● **Document segment**
==*==

HPV vaccination
A necessary precaution or a 'toxic' enforcement? Source: Shutterstock.

The Florida legislature has introduced a Bill that would make it compulsory for all public school students to be vaccinated against Human Papillomavirus (HPV).

The Senate Bill 1558 or the “Women’s Cancer Prevention Act”, would require all pupils enrolled in public schools in Florida to be immunized.

The students will receive the vaccination regardless of gender when they reach age 11 and 12.

Introduced by Senator Jose Javier Rodriguez, the Bill aims to reduce the number of young Americans diagnosed with HPV.

If passed, the Act would come into effect on July 1, 2018.

There are concerns, however, that forcing children to have the vaccine is unethical. Many parents are concerned the vaccination is “toxic”.

HPV is the most common sexually transmitted disease in the US, with around one in four people, or around 80 million people, currently infected.

==*==

● **Work item**
Write the next part of the article on Florida's HPV vaccination bill, starting after its final sentence. The items that come next have nothing to do with this text.

==*==

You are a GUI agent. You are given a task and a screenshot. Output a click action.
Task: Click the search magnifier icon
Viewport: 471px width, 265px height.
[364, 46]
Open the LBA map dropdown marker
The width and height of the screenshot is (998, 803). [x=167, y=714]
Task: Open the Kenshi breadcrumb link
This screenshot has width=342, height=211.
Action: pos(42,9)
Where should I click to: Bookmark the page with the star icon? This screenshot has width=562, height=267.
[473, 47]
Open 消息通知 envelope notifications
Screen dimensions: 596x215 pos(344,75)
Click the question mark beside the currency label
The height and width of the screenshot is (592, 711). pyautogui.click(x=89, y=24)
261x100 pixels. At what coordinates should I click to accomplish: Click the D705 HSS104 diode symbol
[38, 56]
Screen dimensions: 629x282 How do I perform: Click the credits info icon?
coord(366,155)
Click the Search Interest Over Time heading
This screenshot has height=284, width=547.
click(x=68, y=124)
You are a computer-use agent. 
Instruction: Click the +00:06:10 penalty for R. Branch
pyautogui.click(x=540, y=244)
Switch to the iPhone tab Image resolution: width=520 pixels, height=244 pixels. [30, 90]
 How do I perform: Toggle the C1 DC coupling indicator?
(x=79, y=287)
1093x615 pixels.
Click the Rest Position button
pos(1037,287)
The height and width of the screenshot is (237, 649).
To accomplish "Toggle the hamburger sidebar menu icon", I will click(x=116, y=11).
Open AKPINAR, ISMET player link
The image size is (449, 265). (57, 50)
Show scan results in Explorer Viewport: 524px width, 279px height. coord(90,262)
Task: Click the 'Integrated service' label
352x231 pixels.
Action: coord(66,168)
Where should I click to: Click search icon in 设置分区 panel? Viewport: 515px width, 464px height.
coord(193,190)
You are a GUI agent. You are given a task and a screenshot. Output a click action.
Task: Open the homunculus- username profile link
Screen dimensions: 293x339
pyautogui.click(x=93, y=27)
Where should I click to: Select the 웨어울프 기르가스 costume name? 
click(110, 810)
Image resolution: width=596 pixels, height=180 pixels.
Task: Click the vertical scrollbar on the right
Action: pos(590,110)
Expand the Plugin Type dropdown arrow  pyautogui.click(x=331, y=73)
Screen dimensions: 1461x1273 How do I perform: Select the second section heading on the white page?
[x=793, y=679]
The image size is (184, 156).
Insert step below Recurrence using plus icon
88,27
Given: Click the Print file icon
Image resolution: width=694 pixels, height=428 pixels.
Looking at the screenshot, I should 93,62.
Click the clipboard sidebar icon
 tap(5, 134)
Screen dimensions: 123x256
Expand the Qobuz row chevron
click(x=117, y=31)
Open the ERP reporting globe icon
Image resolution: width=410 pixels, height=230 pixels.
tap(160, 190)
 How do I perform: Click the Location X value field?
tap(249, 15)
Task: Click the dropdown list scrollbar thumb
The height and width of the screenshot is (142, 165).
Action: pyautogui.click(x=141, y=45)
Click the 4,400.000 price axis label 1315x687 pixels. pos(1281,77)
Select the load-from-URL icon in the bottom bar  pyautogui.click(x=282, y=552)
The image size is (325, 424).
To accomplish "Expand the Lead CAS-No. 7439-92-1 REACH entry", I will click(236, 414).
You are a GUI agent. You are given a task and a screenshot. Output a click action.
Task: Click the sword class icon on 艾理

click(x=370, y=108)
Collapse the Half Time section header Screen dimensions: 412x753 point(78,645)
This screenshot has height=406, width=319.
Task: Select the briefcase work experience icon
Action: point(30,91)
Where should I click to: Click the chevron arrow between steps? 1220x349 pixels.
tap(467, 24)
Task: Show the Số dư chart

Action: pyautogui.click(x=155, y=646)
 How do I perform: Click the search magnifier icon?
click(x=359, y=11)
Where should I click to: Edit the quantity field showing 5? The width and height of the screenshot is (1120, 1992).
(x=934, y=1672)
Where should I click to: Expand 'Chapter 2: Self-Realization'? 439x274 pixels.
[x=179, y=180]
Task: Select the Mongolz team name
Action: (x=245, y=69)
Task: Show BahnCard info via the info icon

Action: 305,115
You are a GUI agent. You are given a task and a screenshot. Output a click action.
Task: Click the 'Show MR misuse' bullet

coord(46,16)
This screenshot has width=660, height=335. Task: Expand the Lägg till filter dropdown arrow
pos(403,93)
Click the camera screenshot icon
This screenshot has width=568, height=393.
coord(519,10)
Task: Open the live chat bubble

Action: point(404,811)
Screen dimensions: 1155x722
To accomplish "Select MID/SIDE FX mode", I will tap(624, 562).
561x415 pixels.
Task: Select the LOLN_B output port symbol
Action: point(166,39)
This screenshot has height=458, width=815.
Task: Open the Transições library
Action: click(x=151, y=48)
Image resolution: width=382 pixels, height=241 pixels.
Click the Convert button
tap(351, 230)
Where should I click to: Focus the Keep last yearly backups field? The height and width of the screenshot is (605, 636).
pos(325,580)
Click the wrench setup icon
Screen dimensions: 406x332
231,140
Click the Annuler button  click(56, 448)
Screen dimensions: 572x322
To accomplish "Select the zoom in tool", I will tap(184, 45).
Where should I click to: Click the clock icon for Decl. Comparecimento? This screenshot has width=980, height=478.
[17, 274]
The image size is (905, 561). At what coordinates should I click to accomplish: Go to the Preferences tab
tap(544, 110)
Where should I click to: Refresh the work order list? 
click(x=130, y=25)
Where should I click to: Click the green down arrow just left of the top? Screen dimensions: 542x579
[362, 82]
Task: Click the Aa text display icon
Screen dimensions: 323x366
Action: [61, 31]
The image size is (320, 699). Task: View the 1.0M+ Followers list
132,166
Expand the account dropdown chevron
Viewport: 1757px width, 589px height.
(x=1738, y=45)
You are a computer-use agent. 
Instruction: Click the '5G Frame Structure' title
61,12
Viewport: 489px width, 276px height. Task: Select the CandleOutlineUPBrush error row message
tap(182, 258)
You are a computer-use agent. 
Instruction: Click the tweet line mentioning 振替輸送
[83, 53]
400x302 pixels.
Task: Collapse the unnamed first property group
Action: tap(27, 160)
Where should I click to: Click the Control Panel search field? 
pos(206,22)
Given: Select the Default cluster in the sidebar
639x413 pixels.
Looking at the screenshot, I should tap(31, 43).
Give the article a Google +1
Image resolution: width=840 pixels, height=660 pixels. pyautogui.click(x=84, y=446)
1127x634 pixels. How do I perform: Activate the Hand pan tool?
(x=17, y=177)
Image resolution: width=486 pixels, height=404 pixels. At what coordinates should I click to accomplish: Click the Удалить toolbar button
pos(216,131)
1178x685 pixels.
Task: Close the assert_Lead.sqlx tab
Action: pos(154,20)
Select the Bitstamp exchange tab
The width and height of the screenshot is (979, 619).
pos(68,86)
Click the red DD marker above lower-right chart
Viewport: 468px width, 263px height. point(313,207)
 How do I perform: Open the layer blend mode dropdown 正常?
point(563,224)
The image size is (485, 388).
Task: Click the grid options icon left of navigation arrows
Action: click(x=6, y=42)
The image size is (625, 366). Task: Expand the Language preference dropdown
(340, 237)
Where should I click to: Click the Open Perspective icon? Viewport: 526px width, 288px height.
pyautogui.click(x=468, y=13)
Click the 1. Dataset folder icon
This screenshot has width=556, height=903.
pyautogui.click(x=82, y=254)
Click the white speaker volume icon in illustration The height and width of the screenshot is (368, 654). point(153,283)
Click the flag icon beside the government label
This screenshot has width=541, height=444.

==*==

● **Answer for this exercise**
Approximately 14 million people are diagnosed with HPV per year, including many teenagers.

Many HPV vaccinations eradicate themselves as the body’s immune system is enough to fight the infection. However, it can cause numerous types of cancer for both men and women.

The hopes for this vaccination in Florida are to immunize students against the infection before it has the chance to reside in the body and cause cancerous cells.

Currently, there are approximately 31,000 cancers diagnosed in the US due to HPV annually. The Centers for Disease Control & Prevention reported the vaccine could prevent around 28,000 of these cases from occurring.

Florida’s public school children are already required to have tetanus, polio, mumps, rubella, and a few other vaccinations by law. If this Bill is passed, parents would be able to follow procedures to exempt their children from the vaccination.

A similar mandate has already been passed in Rhode Island, Virginia, and Washington DC, Fox 13 reported.